President Joe Biden’s plan to forgive US$10,000 to $20,000 of student debt for up to 40 million eligible borrowers was recently put on hold when a federal appeals court temporarily paused the program.

Six states had asked the court to block implementation of loan forgiveness until their lawsuits against the program were resolved. The states allege that they would be financially harmed if borrowers receive loan forgiveness.

As an ethicist who studies the morality of debt, my work explores the question at the heart of opposition to student loan forgiveness: Is student debt cancellation unfair?

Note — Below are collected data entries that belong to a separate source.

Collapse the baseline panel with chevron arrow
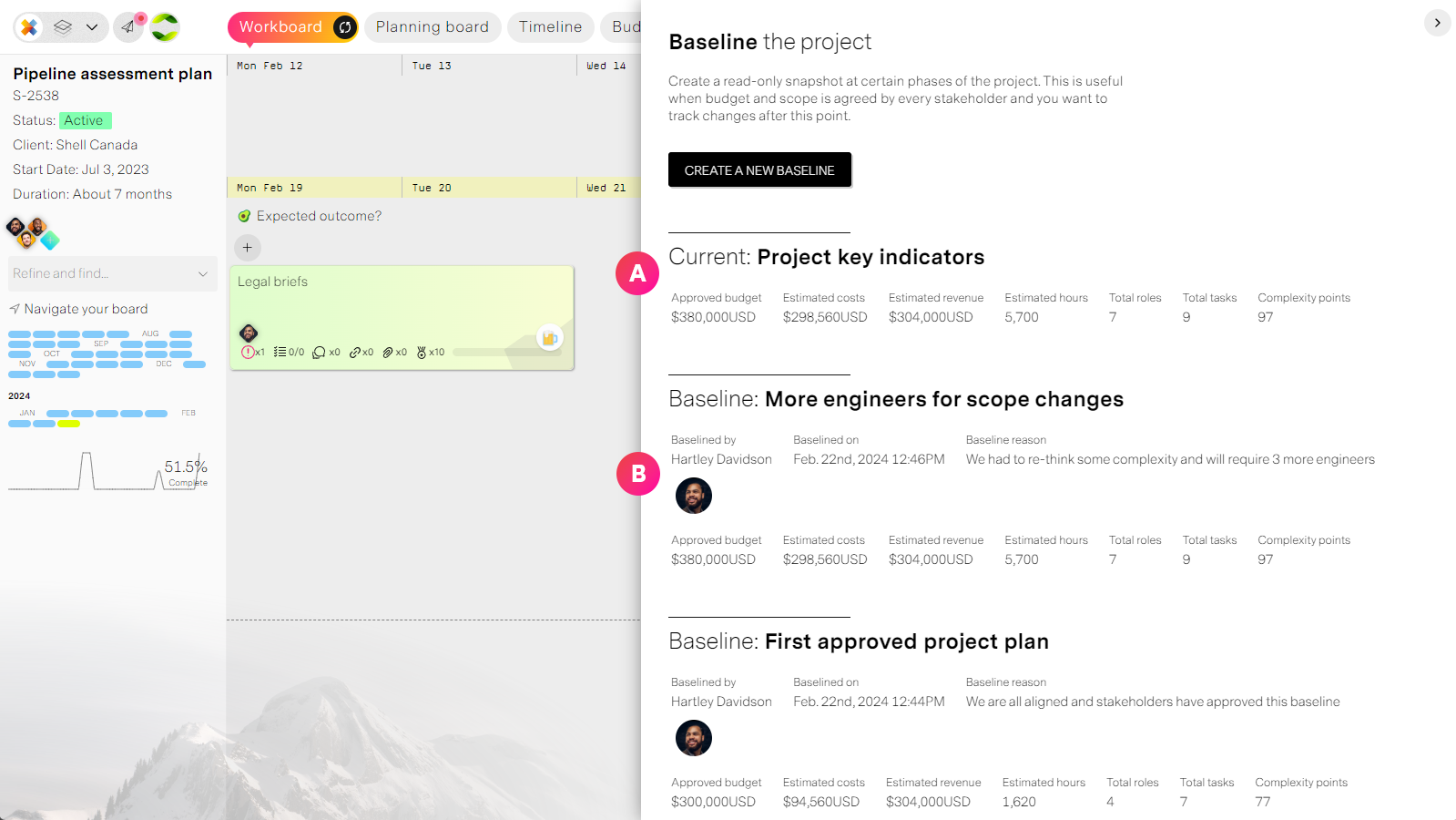 [x=1437, y=23]
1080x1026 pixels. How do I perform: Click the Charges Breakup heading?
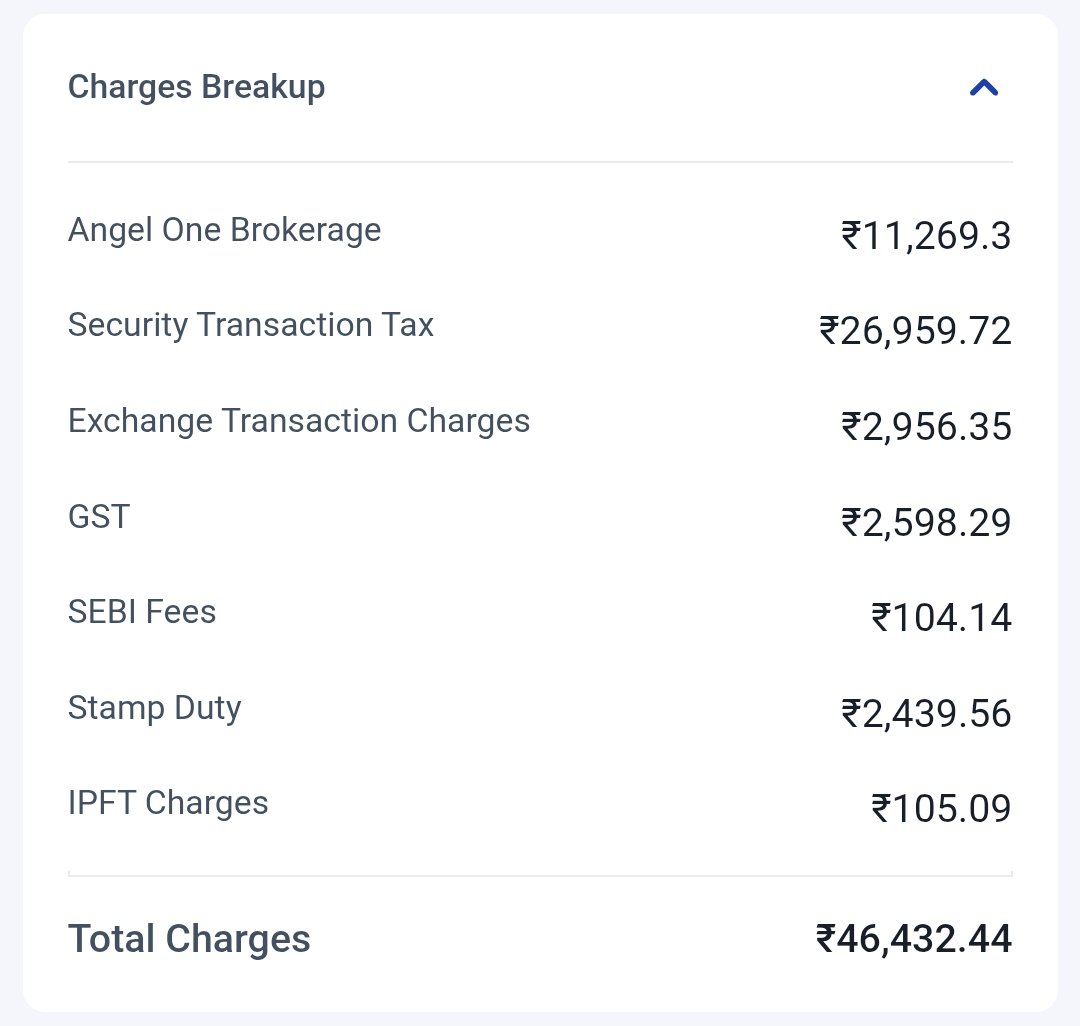point(196,87)
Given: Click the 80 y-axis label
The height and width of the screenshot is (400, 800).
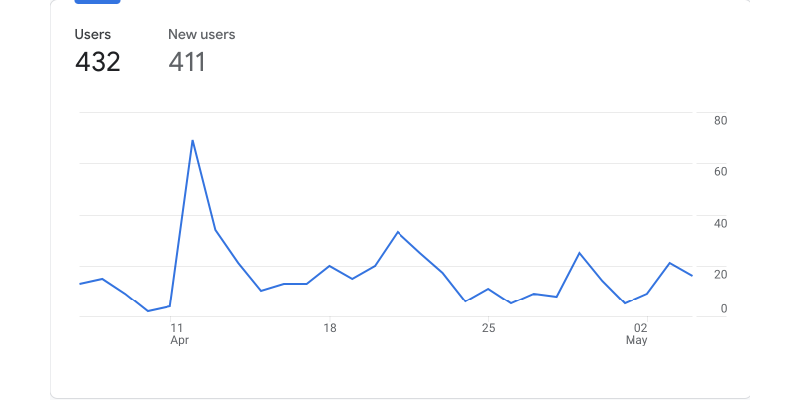Looking at the screenshot, I should [720, 121].
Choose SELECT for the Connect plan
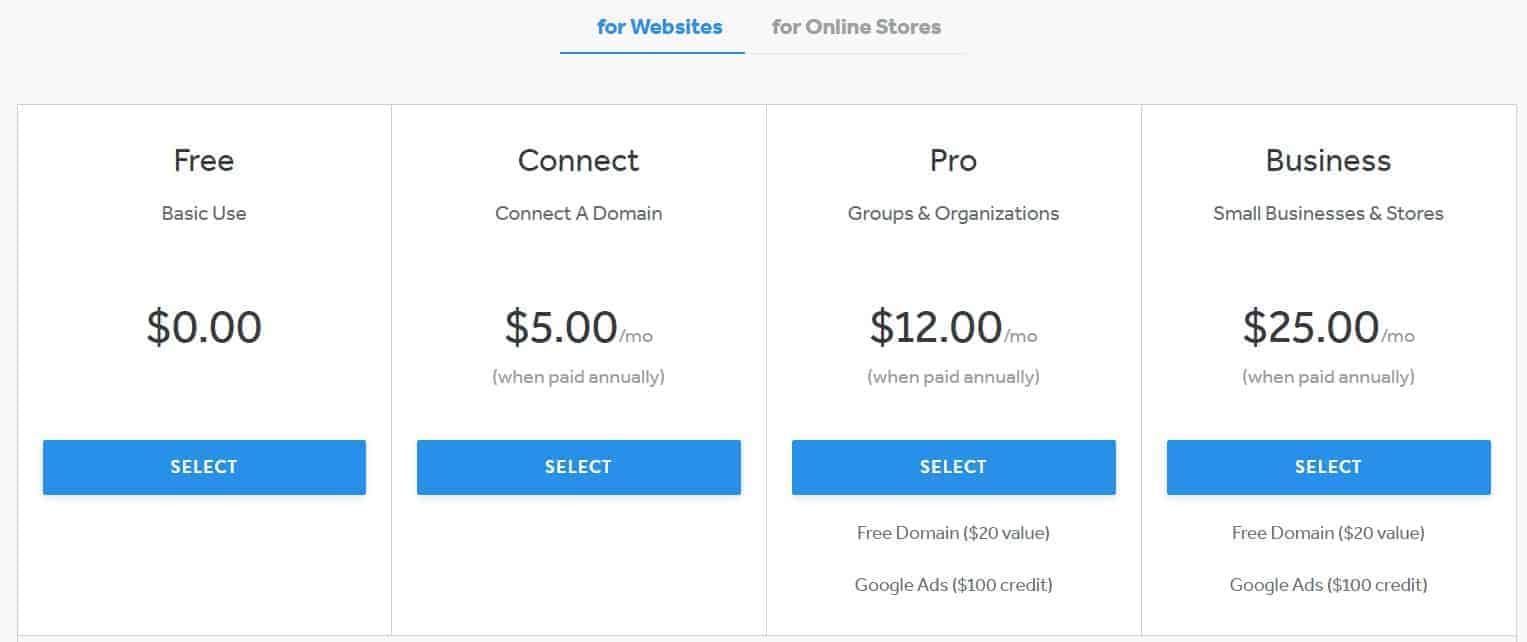 pyautogui.click(x=578, y=467)
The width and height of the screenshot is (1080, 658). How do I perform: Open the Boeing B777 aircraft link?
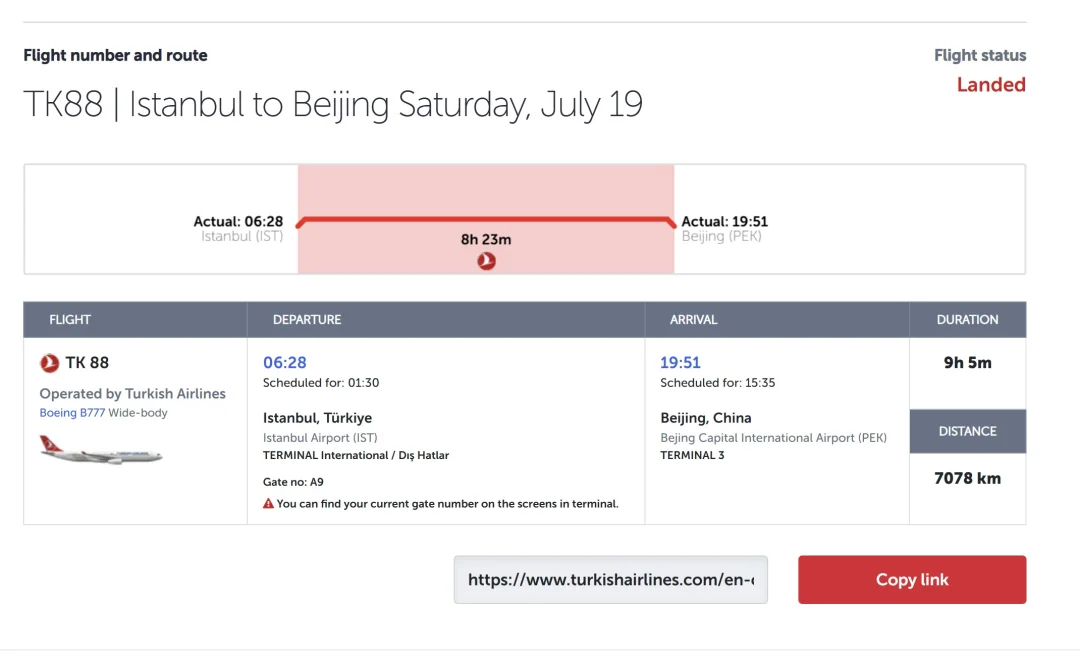(x=72, y=413)
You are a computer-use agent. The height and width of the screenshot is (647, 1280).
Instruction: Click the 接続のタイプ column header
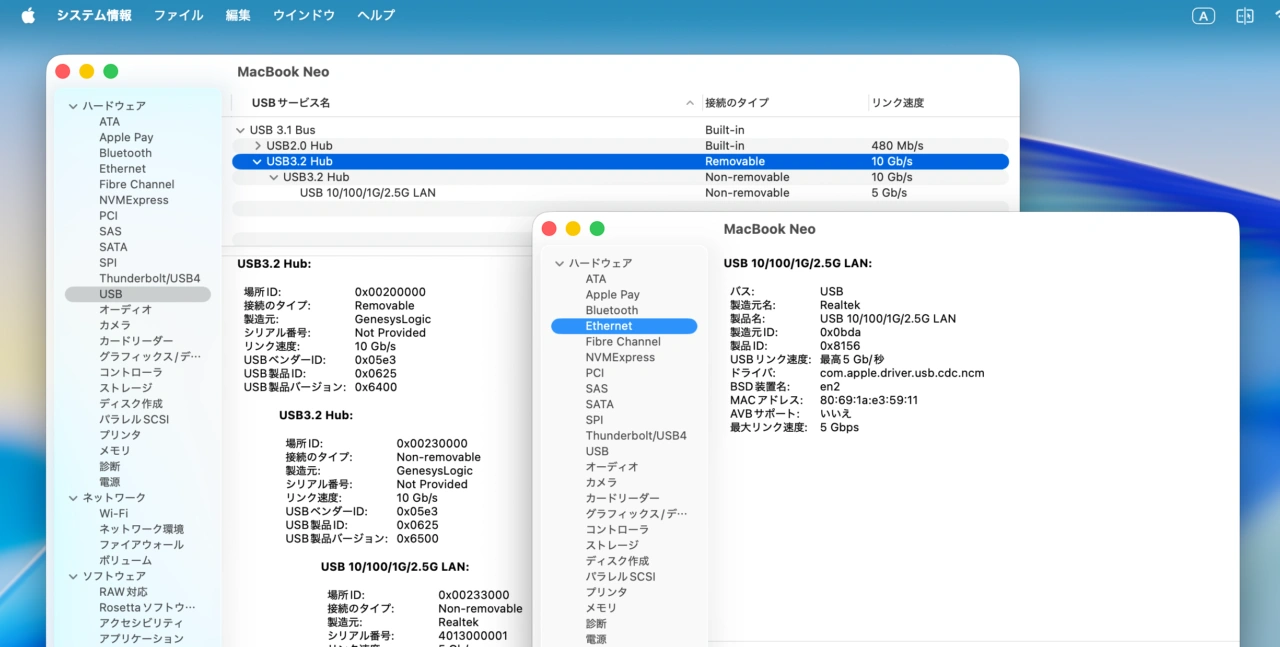[736, 103]
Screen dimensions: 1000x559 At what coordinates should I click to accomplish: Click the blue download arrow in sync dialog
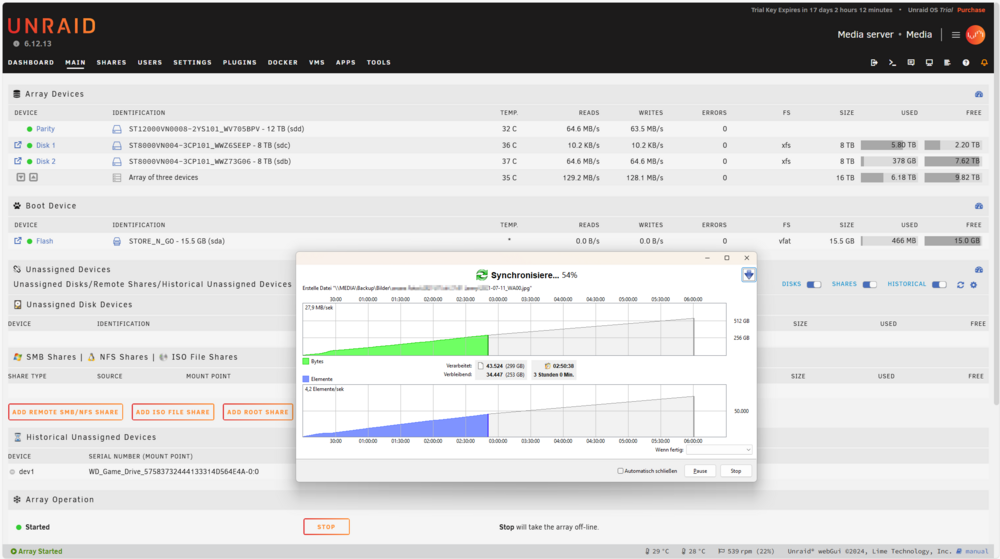[749, 275]
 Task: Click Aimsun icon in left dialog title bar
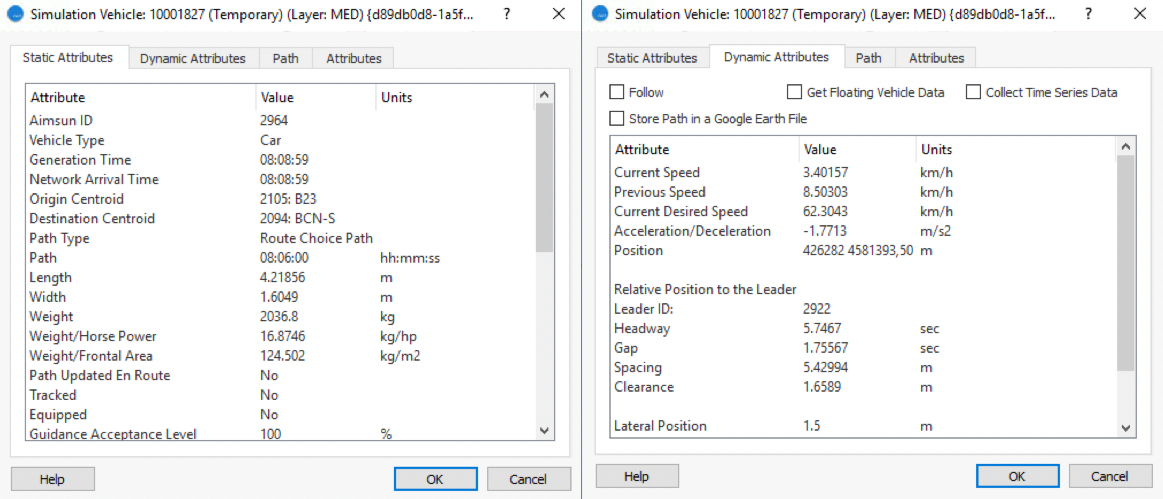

The moral case against canceling

Educational debt is often regarded as an investment in one’s future. Millennials with a Bachelor of Arts degree, for instance, typically earn $25,000 more per year than those with just a high school diploma. College education is also generally correlated with a variety of positive life outcomes, including physical and mental health, family stability and career satisfaction.

Given the benefits of college education, canceling student debt appears to some as a giveaway for those who are already on their way to becoming well-off.

Canceling debt also seems to violate the moral principle of following through on one’s promises. Borrowers have a moral duty to fulfill their loan agreements, the philosopher Immanuel Kant argued, because reneging on promises is disrespectful to oneself and others. Once people have promised to do something, he noted, others rely upon that promise and expect them to follow through.

In the case of federal student loans, a borrower signs a promissory note agreeing to pay back the government and, ultimately, the taxpayers. And so student borrowers seem to have a moral duty to pay their debts unless mitigating circumstances like injury or illness arise.

The moral case for canceling

Fairness and respect, however, also demand that society address the magnitude of student debt today, and especially the burden it imposes on low-income, first-generation and Black borrowers.